» **The problem**: Rewrite every line of the rows below as a Markdown table with the columns No. and Line. Number the lines in order and skip any blank ones.

» **Raw data**:
»»

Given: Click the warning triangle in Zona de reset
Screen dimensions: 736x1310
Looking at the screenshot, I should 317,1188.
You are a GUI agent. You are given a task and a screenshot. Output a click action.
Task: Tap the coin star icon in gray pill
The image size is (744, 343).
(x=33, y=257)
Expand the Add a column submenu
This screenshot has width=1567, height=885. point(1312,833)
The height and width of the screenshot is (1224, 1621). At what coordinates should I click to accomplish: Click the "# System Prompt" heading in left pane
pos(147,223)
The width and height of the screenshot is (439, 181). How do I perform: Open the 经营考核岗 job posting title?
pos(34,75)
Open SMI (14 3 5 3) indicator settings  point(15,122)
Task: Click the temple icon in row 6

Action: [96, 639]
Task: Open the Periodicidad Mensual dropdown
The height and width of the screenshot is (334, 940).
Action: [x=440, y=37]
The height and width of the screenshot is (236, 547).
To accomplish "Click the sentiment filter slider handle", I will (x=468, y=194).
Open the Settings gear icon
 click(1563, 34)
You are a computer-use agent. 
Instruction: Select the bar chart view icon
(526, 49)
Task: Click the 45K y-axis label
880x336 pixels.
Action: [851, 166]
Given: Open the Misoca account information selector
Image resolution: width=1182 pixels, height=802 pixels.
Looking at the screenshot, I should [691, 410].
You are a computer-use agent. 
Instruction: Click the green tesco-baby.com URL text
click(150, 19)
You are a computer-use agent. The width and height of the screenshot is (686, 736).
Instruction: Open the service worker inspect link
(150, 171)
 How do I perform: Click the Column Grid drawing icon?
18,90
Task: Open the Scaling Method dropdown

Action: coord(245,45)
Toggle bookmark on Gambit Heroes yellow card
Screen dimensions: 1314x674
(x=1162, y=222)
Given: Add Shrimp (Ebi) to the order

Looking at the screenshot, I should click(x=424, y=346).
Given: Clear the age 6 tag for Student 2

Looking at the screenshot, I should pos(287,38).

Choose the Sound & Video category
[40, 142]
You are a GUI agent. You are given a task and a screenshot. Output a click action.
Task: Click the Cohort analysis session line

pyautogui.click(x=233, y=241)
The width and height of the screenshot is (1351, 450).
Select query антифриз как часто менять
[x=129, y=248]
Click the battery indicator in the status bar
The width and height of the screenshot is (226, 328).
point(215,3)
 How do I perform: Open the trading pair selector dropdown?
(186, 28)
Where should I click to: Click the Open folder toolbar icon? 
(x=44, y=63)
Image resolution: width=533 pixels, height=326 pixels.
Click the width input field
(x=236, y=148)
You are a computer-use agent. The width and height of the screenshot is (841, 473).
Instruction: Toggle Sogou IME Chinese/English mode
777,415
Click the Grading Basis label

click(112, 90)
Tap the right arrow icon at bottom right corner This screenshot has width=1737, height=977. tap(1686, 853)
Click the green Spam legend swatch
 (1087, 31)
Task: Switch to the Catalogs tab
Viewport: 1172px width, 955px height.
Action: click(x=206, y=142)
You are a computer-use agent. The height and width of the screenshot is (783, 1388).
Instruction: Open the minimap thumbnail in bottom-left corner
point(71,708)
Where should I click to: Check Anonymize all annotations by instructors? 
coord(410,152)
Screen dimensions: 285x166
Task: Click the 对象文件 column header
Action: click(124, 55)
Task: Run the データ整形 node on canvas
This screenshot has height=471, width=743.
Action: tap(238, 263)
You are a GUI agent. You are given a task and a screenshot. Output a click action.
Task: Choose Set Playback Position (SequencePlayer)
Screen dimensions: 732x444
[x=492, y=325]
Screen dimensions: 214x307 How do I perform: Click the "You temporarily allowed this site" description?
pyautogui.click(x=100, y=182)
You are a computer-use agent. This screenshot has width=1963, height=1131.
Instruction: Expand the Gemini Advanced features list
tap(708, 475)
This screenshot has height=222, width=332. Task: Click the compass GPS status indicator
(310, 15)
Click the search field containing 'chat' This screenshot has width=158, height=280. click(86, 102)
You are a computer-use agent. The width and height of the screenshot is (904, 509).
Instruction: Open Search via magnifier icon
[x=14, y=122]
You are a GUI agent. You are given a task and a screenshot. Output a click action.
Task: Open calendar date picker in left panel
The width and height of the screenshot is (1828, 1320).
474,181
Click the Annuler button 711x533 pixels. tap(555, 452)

««

» **Solution to this exercise**:
| No. | Line |
|---|---|
| 1 | Given: Click the warning triangle in Zona de reset |
| 2 | Screen dimensions: 736x1310 |
| 3 | Looking at the screenshot, I should 317,1188. |
| 4 | You are a GUI agent. You are given a task and a screenshot. Output a click action. |
| 5 | Task: Tap the coin star icon in gray pill |
| 6 | The image size is (744, 343). |
| 7 | (x=33, y=257) |
| 8 | Expand the Add a column submenu |
| 9 | This screenshot has width=1567, height=885. point(1312,833) |
| 10 | The height and width of the screenshot is (1224, 1621). At what coordinates should I click to accomplish: Click the "# System Prompt" heading in left pane |
| 11 | pos(147,223) |
| 12 | The width and height of the screenshot is (439, 181). How do I perform: Open the 经营考核岗 job posting title? |
| 13 | pos(34,75) |
| 14 | Open SMI (14 3 5 3) indicator settings  point(15,122) |
| 15 | Task: Click the temple icon in row 6 |
| 16 | Action: [96, 639] |
| 17 | Task: Open the Periodicidad Mensual dropdown |
| 18 | The height and width of the screenshot is (334, 940). |
| 19 | Action: [x=440, y=37] |
| 20 | The height and width of the screenshot is (236, 547). |
| 21 | To accomplish "Click the sentiment filter slider handle", I will (x=468, y=194). |
| 22 | Open the Settings gear icon |
| 23 |  click(1563, 34) |
| 24 | You are a computer-use agent.  |
| 25 | Instruction: Select the bar chart view icon |
| 26 | (526, 49) |
| 27 | Task: Click the 45K y-axis label |
| 28 | 880x336 pixels. |
| 29 | Action: [851, 166] |
| 30 | Given: Open the Misoca account information selector |
| 31 | Image resolution: width=1182 pixels, height=802 pixels. |
| 32 | Looking at the screenshot, I should [691, 410]. |
| 33 | You are a computer-use agent.  |
| 34 | Instruction: Click the green tesco-baby.com URL text |
| 35 | click(150, 19) |
| 36 | You are a computer-use agent. The width and height of the screenshot is (686, 736). |
| 37 | Instruction: Open the service worker inspect link |
| 38 | (150, 171) |
| 39 |  How do I perform: Click the Column Grid drawing icon? |
| 40 | 18,90 |
| 41 | Task: Open the Scaling Method dropdown |
| 42 | Action: coord(245,45) |
| 43 | Toggle bookmark on Gambit Heroes yellow card |
| 44 | Screen dimensions: 1314x674 |
| 45 | (x=1162, y=222) |
| 46 | Given: Add Shrimp (Ebi) to the order |
| 47 | Looking at the screenshot, I should click(x=424, y=346). |
| 48 | Given: Clear the age 6 tag for Student 2 |
| 49 | Looking at the screenshot, I should pos(287,38). |
| 50 | Choose the Sound & Video category |
| 51 | [40, 142] |
| 52 | You are a GUI agent. You are given a task and a screenshot. Output a click action. |
| 53 | Task: Click the Cohort analysis session line |
| 54 | pyautogui.click(x=233, y=241) |
| 55 | The width and height of the screenshot is (1351, 450). |
| 56 | Select query антифриз как часто менять |
| 57 | [x=129, y=248] |
| 58 | Click the battery indicator in the status bar |
| 59 | The width and height of the screenshot is (226, 328). |
| 60 | point(215,3) |
| 61 |  How do I perform: Open the trading pair selector dropdown? |
| 62 | (186, 28) |
| 63 | Where should I click to: Click the Open folder toolbar icon?  |
| 64 | (x=44, y=63) |
| 65 | Image resolution: width=533 pixels, height=326 pixels. |
| 66 | Click the width input field |
| 67 | (x=236, y=148) |
| 68 | You are a computer-use agent. The width and height of the screenshot is (841, 473). |
| 69 | Instruction: Toggle Sogou IME Chinese/English mode |
| 70 | 777,415 |
| 71 | Click the Grading Basis label |
| 72 | click(112, 90) |
| 73 | Tap the right arrow icon at bottom right corner This screenshot has width=1737, height=977. tap(1686, 853) |
| 74 | Click the green Spam legend swatch |
| 75 |  (1087, 31) |
| 76 | Task: Switch to the Catalogs tab |
| 77 | Viewport: 1172px width, 955px height. |
| 78 | Action: click(x=206, y=142) |
| 79 | You are a computer-use agent. The height and width of the screenshot is (783, 1388). |
| 80 | Instruction: Open the minimap thumbnail in bottom-left corner |
| 81 | point(71,708) |
| 82 | Where should I click to: Check Anonymize all annotations by instructors?  |
| 83 | coord(410,152) |
| 84 | Screen dimensions: 285x166 |
| 85 | Task: Click the 对象文件 column header |
| 86 | Action: click(124, 55) |
| 87 | Task: Run the データ整形 node on canvas |
| 88 | This screenshot has height=471, width=743. |
| 89 | Action: tap(238, 263) |
| 90 | You are a GUI agent. You are given a task and a screenshot. Output a click action. |
| 91 | Task: Choose Set Playback Position (SequencePlayer) |
| 92 | Screen dimensions: 732x444 |
| 93 | [x=492, y=325] |
| 94 | Screen dimensions: 214x307 How do I perform: Click the "You temporarily allowed this site" description? |
| 95 | pyautogui.click(x=100, y=182) |
| 96 | You are a computer-use agent. This screenshot has width=1963, height=1131. |
| 97 | Instruction: Expand the Gemini Advanced features list |
| 98 | tap(708, 475) |
| 99 | This screenshot has height=222, width=332. Task: Click the compass GPS status indicator |
| 100 | (310, 15) |
| 101 | Click the search field containing 'chat' This screenshot has width=158, height=280. click(86, 102) |
| 102 | You are a computer-use agent. The width and height of the screenshot is (904, 509). |
| 103 | Instruction: Open Search via magnifier icon |
| 104 | [x=14, y=122] |
| 105 | You are a GUI agent. You are given a task and a screenshot. Output a click action. |
| 106 | Task: Open calendar date picker in left panel |
| 107 | The width and height of the screenshot is (1828, 1320). |
| 108 | 474,181 |
| 109 | Click the Annuler button 711x533 pixels. tap(555, 452) |